# Records for this exercise:
########################################
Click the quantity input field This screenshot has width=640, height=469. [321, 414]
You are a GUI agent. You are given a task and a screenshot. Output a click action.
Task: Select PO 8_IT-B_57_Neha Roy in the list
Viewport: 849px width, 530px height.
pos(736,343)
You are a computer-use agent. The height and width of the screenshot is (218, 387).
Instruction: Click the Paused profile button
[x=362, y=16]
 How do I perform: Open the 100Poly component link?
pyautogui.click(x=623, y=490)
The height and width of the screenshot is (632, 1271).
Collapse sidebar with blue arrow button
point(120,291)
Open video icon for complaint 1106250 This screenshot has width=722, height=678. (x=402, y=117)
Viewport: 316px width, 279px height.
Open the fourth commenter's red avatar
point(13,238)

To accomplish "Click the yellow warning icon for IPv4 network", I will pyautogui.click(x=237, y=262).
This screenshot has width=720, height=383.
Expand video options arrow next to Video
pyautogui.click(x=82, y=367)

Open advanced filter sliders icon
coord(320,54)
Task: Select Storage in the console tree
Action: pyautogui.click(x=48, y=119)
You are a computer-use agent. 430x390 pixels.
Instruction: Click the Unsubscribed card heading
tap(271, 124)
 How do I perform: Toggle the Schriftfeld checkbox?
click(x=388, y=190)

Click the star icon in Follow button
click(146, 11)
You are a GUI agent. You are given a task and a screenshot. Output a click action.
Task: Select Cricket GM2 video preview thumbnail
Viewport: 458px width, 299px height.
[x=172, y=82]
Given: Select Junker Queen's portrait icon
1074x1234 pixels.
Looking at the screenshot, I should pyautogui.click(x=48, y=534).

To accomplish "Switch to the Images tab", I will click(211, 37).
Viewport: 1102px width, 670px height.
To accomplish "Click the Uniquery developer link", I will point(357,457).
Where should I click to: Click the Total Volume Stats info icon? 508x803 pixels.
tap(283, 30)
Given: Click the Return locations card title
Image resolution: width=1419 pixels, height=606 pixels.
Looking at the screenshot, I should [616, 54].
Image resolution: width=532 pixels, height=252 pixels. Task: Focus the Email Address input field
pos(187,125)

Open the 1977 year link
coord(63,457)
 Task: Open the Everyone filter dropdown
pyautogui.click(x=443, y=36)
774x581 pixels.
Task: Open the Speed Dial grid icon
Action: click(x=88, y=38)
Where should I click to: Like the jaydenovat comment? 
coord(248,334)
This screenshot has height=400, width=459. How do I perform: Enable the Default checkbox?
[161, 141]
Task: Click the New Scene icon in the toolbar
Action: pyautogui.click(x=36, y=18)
########################################
# Exercise description:
For every line of the material above that contains the word "will", show the line.

# Response area:
To accomplish "Click the yellow warning icon for IPv4 network", I will pyautogui.click(x=237, y=262).
To accomplish "Switch to the Images tab", I will click(211, 37).
To accomplish "Click the Uniquery developer link", I will point(357,457).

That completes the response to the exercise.